[Records supplied — start]

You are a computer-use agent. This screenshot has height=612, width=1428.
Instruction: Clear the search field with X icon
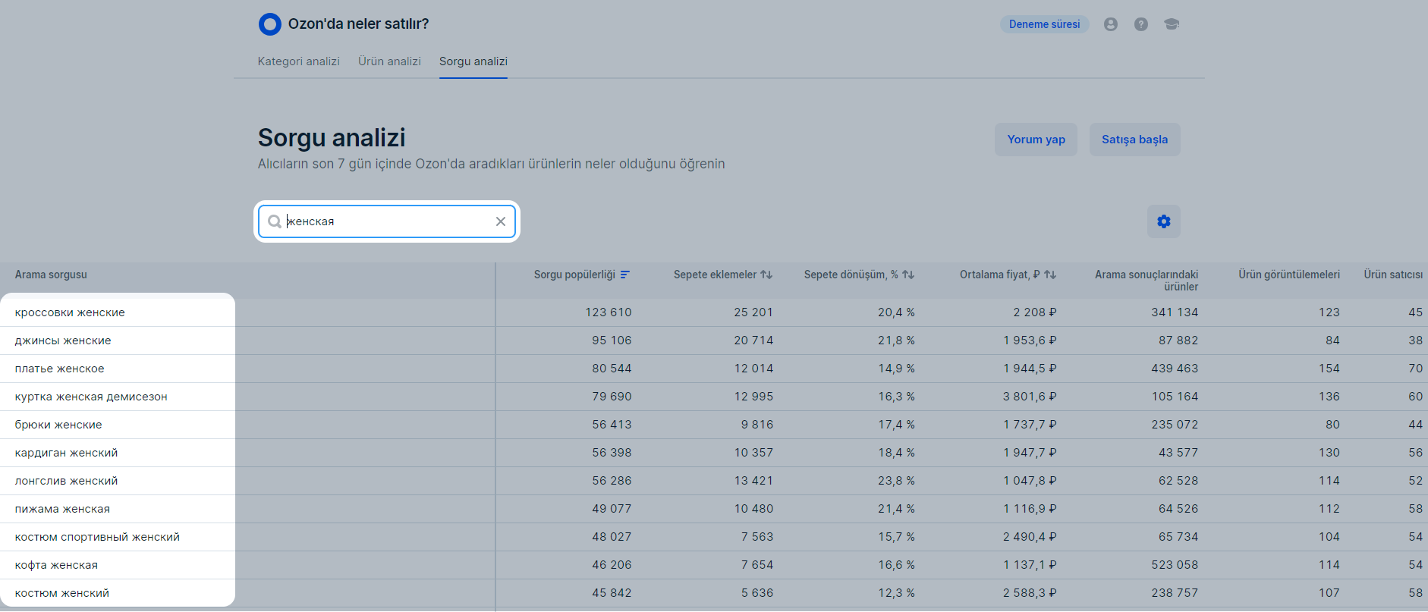tap(501, 221)

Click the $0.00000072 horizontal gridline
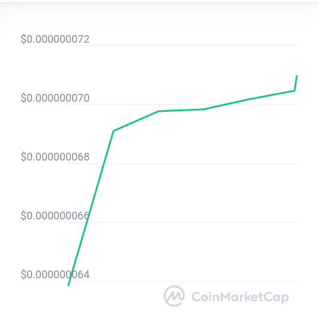point(183,45)
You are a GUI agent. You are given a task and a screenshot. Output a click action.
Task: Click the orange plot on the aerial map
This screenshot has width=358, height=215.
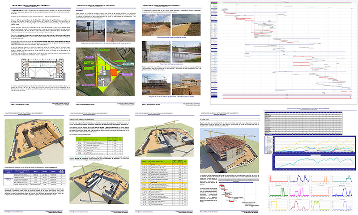(x=114, y=72)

[Records supplied — finish]

### [Your instructions]
Leave every picture out, and repeat exactly the lines from the one containing "Click the $0.00000072 horizontal gridline" through the last line of the entries, both ends included.

### [Answer to the problem]
Click the $0.00000072 horizontal gridline
point(183,45)
You are a GUI agent. You are given a task and a screenshot. Output a click action.
Task: Click the orange plot on the aerial map
This screenshot has width=358, height=215.
(x=114, y=72)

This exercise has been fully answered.